Children's Story: The Wizard of Christchurch

Introducer [Katy Weeks] [with globe]:  Will the children please come forward? [wait]

How many of you have ever heard a story that has a wizard in it?

How many of you have every seen a wizard in a movie or on TV?

Well, last year about this time my husband and I and a couple of our friends saw a wizard in person. Now, in all the stories you usually have to go a long, long way to see a wizard, and we did. We started here [show on globe] in Massachusetts and went all the way to New Zealand, to a city called Christchurch.

[Wizard (Dave Kay) enters from left door, away from children. He stands and watches from a distance.]

Now Christchurch is a city with a big church in it. And out in front of the church is a public square. Every afternoon at about one o'clock the Wizard comes out and starts to talk.  He wears a really strange costume and--

Wizard: What are you doing?

Introducer: I have to introduce you. You need an introduction.
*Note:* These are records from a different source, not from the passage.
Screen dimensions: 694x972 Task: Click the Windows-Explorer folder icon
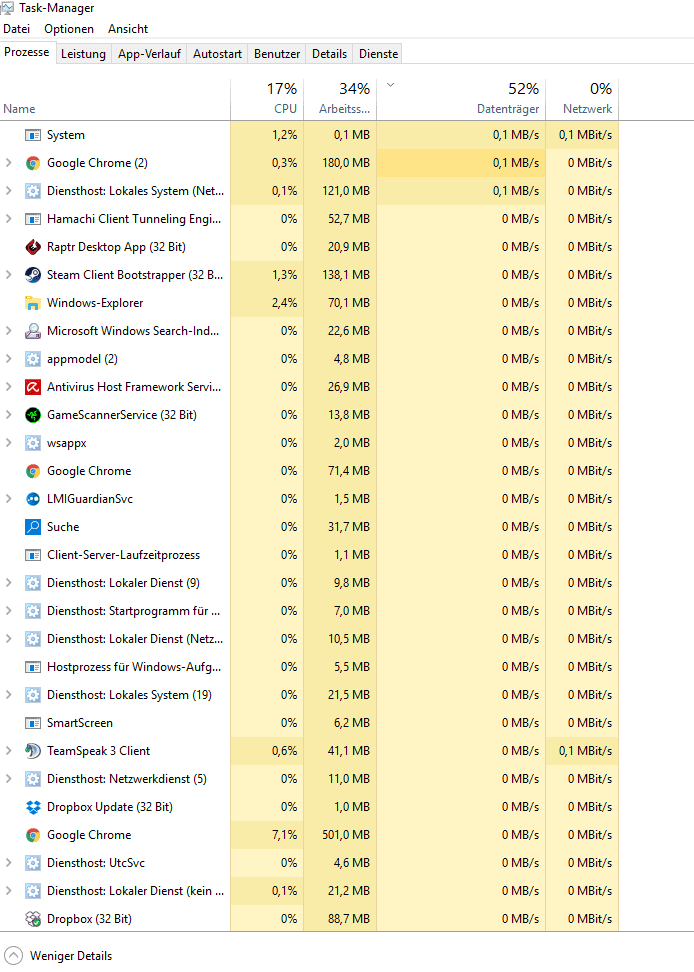tap(33, 303)
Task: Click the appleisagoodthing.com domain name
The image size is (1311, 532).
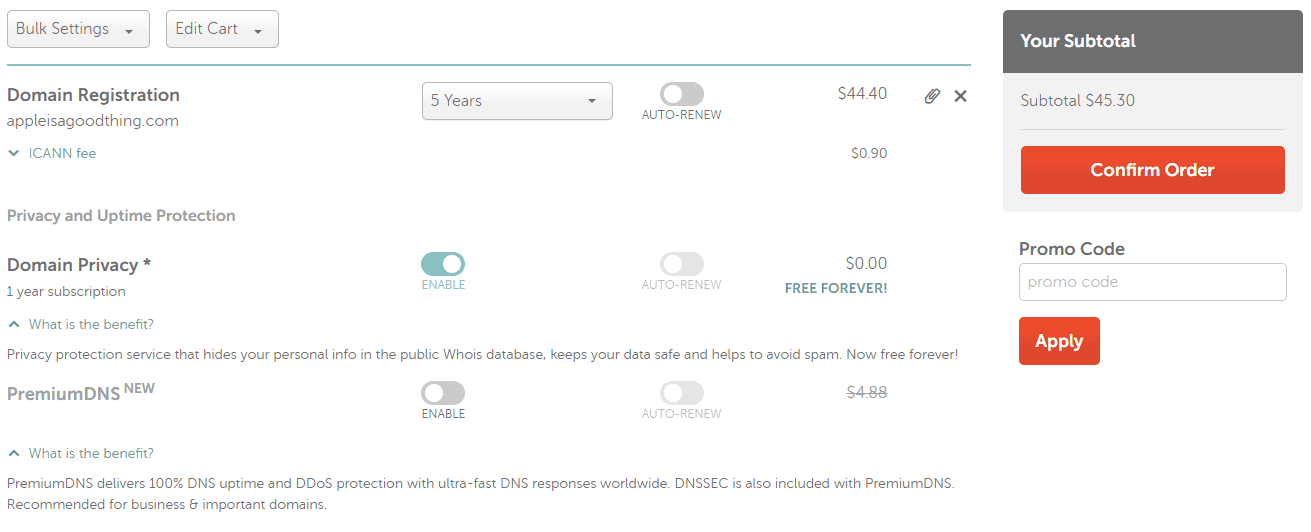Action: click(93, 121)
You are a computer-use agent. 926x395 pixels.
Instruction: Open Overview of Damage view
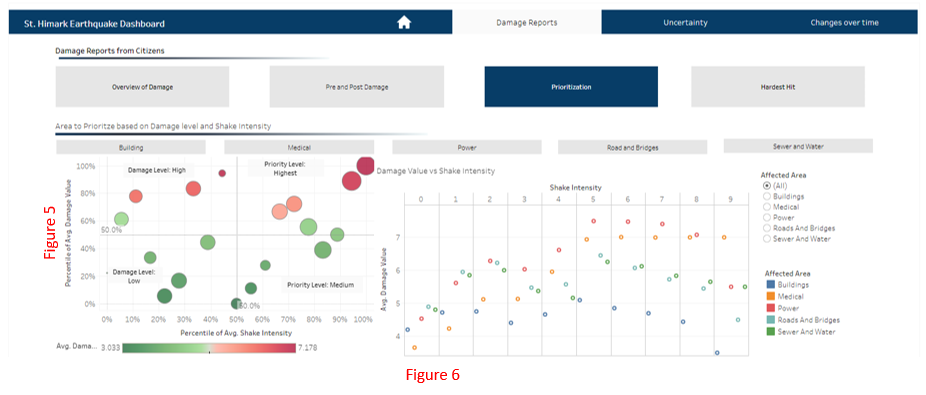pos(142,87)
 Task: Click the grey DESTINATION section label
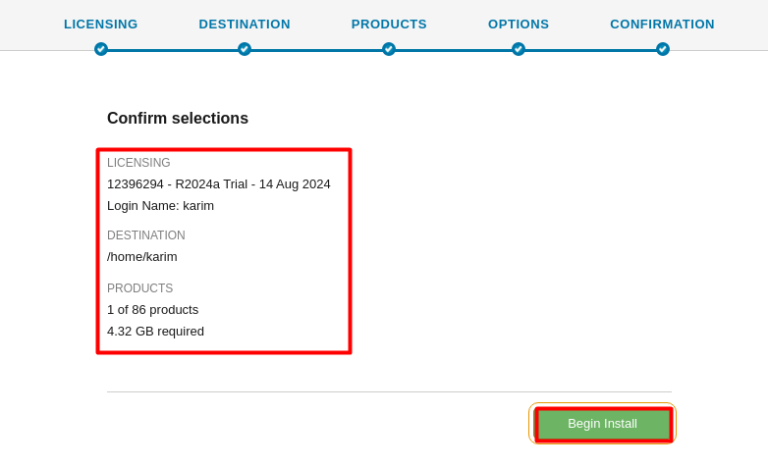pos(146,236)
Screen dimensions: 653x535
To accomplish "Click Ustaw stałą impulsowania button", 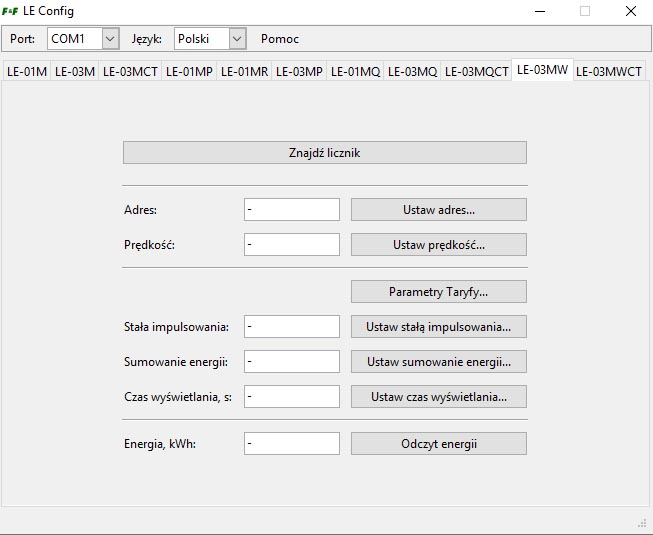I will click(439, 326).
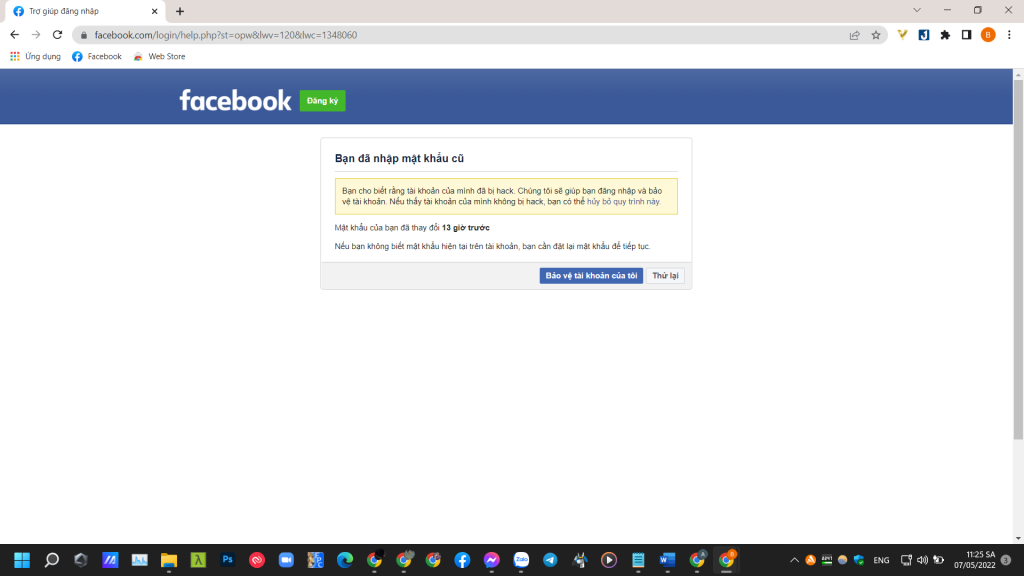Reload the page with the refresh icon

pos(57,35)
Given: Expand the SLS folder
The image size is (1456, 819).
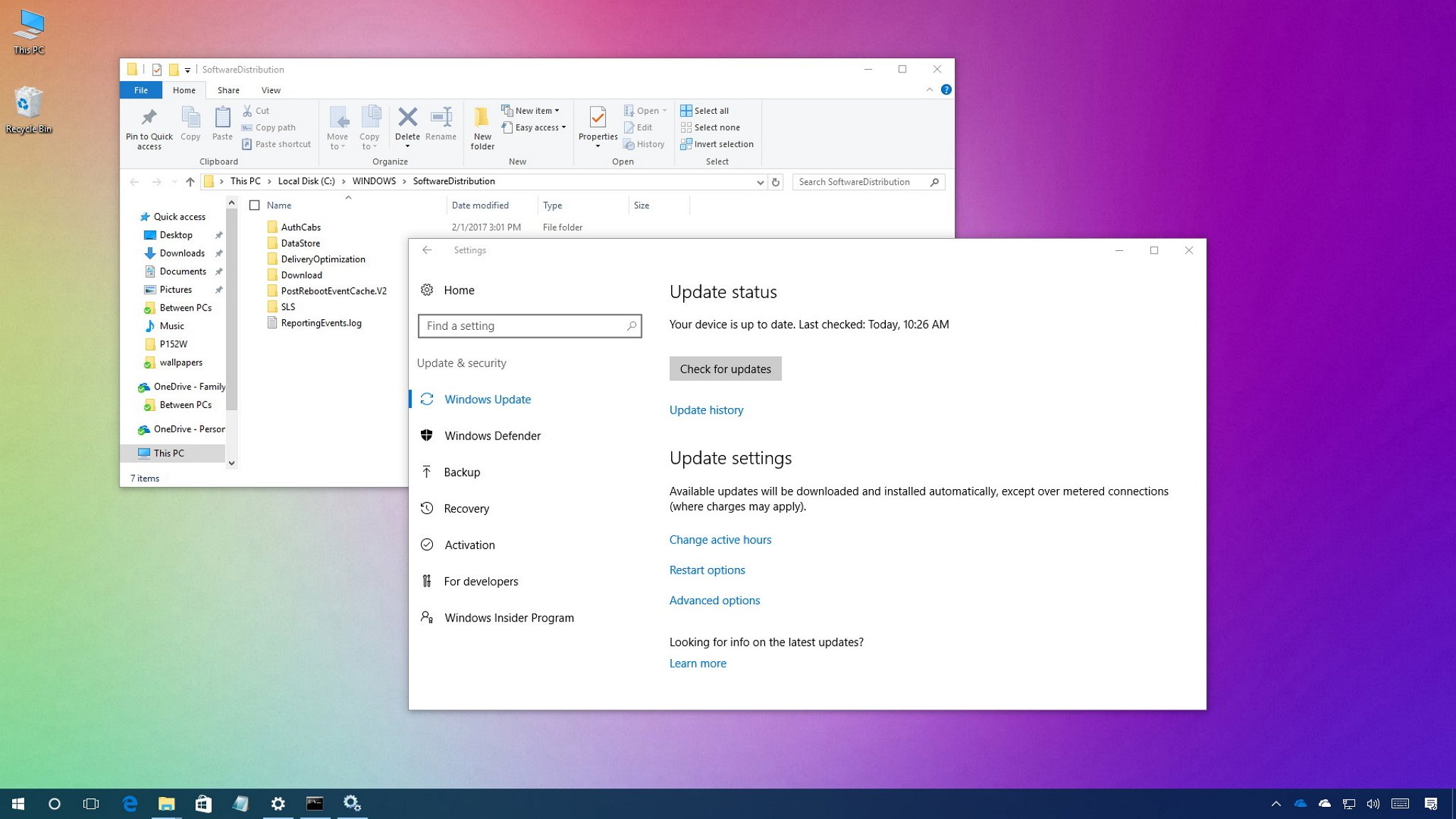Looking at the screenshot, I should 287,306.
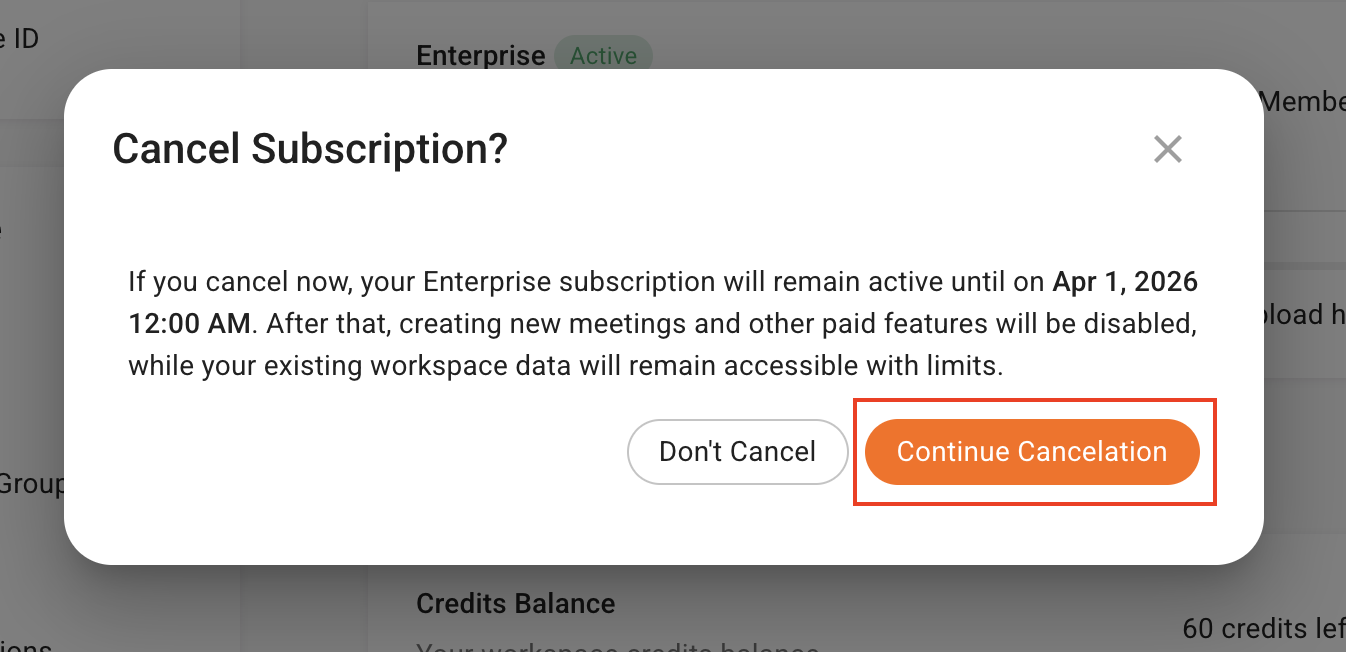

Wizard: I need nothing and you don't have to do any such thing. I want to talk and I'm going to. Now go sit down.

[Introducer sits down.]

Have you ever noticed how many things people "have to do"? Your parents have to do a lot of things, don 't they? Especially when there's something you'd like them to do. They have to go to work. They have to pay the bills. They have to clean the house.  They have to go through the mail. They have to read the paper. They have to go to the store. They have to talk to people on the telephone. [stage whisper] Do you think they really have to do all those things?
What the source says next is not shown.